1. Determination of cytotoxic T lymphocyte activity against
human spleen cells and
estimation of microchimerism
for tolerance measurement
M. Schenk, P. Kaur Gill, A. Königsrainer
Department of General, Visceral and Transplant Surgery,
University Hospital, Tuebingen
Objective
Clinical organ transplantation between genetically disparate individuals presently requires non-specific immunosuppressive agents to prevent rejection. However, the use of immunosuppressive drugs caused side effects and does not always guarantee success of the graft. Therefore, there is a need to establish methods of “donor specific transplantation tolerance” and that could not be achieved directly in patients. So, aim was to establish mixed lymphocytes culture (MLC) and fluorescence activated cell sorting (FACS) cytotoxicity assay and a very sensitive assay for microchimerism based on cytospin preparation of peripheral blood lymphocytes.
Materials and Methods
In this study, the spleen cells and PBMC from different patients were stimulated with different concentration of Con-A (2-6 µg) up to 6 days.
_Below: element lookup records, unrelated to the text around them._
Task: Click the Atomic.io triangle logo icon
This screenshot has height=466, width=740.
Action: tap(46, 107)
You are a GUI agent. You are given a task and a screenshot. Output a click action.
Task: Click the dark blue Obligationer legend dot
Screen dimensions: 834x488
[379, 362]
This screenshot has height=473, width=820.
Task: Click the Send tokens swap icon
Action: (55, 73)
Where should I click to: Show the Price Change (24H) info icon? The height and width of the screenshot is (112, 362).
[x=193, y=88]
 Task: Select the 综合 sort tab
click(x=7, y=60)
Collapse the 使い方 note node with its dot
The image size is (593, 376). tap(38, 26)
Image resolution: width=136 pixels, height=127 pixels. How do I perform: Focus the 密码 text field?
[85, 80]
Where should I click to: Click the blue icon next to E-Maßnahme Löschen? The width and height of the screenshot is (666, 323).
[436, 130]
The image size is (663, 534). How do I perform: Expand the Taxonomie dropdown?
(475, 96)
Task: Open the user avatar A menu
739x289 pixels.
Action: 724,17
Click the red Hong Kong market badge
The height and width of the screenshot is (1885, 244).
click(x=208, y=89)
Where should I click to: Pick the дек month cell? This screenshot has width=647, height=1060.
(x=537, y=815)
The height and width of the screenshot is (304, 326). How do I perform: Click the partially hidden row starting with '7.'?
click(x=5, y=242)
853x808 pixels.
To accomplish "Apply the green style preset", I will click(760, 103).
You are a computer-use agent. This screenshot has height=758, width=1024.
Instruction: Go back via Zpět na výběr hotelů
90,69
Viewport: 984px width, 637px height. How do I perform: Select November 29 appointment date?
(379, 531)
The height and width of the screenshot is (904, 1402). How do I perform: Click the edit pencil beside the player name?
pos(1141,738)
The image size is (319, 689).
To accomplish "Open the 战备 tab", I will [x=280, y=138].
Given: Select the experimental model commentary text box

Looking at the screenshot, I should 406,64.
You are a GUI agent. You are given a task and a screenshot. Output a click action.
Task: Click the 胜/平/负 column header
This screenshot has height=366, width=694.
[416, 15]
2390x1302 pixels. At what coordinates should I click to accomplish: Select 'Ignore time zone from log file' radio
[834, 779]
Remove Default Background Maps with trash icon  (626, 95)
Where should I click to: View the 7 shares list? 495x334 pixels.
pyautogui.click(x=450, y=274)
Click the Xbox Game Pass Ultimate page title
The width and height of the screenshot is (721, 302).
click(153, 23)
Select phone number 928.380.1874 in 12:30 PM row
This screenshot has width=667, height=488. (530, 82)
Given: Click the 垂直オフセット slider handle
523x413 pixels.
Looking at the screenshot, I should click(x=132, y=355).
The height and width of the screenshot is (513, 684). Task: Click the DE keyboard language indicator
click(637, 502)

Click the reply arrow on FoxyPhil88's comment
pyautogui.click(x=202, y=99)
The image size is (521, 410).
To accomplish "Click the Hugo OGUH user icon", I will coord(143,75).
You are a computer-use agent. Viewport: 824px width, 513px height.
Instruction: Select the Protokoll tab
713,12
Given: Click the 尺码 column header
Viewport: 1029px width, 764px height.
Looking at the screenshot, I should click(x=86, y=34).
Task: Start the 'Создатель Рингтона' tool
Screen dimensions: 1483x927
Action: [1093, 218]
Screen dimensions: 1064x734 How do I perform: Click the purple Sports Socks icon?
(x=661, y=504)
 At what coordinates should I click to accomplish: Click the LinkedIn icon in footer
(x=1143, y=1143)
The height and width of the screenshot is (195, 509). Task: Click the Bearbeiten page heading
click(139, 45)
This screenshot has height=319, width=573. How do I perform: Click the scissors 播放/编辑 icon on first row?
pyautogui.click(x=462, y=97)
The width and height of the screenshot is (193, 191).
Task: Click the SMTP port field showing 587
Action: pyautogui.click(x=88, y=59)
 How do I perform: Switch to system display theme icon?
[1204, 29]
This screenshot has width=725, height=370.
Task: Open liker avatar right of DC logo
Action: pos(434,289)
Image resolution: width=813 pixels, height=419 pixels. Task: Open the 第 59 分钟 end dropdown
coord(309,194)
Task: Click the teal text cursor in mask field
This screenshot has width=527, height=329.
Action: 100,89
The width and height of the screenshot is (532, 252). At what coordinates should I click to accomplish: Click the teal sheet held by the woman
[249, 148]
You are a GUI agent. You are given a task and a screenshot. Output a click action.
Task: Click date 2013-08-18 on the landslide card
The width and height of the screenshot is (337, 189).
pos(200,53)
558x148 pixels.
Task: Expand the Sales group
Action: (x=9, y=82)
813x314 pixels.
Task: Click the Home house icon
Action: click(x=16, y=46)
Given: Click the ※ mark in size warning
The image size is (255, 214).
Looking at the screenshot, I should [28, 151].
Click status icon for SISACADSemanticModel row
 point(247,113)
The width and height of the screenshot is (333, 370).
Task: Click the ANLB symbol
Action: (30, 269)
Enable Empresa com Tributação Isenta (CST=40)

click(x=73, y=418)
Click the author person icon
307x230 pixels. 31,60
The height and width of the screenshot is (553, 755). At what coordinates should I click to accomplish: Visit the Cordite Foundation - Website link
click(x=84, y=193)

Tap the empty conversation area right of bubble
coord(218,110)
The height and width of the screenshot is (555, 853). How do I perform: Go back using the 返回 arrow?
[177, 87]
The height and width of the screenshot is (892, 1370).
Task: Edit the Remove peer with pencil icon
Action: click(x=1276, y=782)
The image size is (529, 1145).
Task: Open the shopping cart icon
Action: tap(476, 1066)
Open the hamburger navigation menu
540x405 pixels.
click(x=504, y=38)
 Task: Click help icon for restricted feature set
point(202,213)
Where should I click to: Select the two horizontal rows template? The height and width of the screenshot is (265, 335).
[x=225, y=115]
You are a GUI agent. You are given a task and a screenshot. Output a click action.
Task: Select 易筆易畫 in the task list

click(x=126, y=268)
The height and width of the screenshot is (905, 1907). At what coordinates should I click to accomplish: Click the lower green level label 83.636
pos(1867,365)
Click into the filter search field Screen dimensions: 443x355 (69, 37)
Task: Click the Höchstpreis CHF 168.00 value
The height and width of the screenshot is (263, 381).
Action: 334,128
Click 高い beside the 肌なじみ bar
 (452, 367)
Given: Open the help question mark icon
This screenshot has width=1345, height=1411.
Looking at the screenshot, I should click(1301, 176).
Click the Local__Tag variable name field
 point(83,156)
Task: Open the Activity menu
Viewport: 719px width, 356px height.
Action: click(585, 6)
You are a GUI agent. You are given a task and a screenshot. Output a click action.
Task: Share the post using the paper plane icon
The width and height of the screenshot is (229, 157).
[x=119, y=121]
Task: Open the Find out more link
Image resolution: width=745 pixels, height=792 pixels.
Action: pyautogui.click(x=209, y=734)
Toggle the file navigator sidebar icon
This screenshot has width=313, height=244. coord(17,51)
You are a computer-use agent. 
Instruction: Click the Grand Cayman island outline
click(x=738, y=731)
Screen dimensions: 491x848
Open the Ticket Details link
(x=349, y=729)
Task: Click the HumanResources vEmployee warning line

Than, spleen cells were labelled (5x105 cells/ml in PBS buffer) with 3 µM of Dio18(3) for 45 min at 37°C, 5% CO2. Dio18 dye remains stably incorporated in the membrane for long periods of time (20 days). The MLC were established by culturing different ratios (1:1, 2:1, 4:1) of unstained PBMC (effectors lymphocytes) with an cells/ml irradiated (30 Gy) spleens cells in RPMI medium supplemented with 50 µg/ml Gentamycin, 10% FCS, 200 mM Glutamin, 10 mM Hespes pH 7.2 and 2 µg Con-A into 96 well flat bottom plates. After different time intervals, the cells suspension were harvested and by adding PI to samples, FACS analysis was carried out on a FACScan cytometer. By excitation at 488 nm with an argon laser, the emission of two fluorochromes was recorded through specific band pass filter 520 nm for Dio18(3) (FL1) and > 425 for PI (FL3). Cytospin preparations of Bw4/Bw6-different donor-recipient combinations were stained with the corresponding antibody.
Results
Maximum stimulation of spleen cells was observed with 2 µg Con-A after 24 h. Whereas, the stimulation of peripheral blood lymphocytes (PBMC) was also with 2 µg Con-A, but after 8 days of activation of PBMC from different patients, generated markedly higher levels of cytotoxicity against targets cells. Maximum reduction of spleen cells (2-3%) in the MLC was observed after 6 days of incubation at 37°C, 5% CO2. The degree of decrease of spleen cells was 95% using PBMCs from healthy persons and from third-party immunosuppressed patient 20%. With PBMC from the recipient no decrease was observed.
Conclusions
In conclusion, the Dio18(3) assay is a quantitative methods for the detection of cell- mediated cytotoxicity and providing a greater insight into the mechanisms of cell-mediated cytolysis by different effector populations. Cytospin preparations provide reproducible results in mircochimerism rates even below 1%. A clinical study using both methods on liver transplant recipients is on the way can make this large change a little bit smaller and shows more or less helpful items in the personal transplant preparation.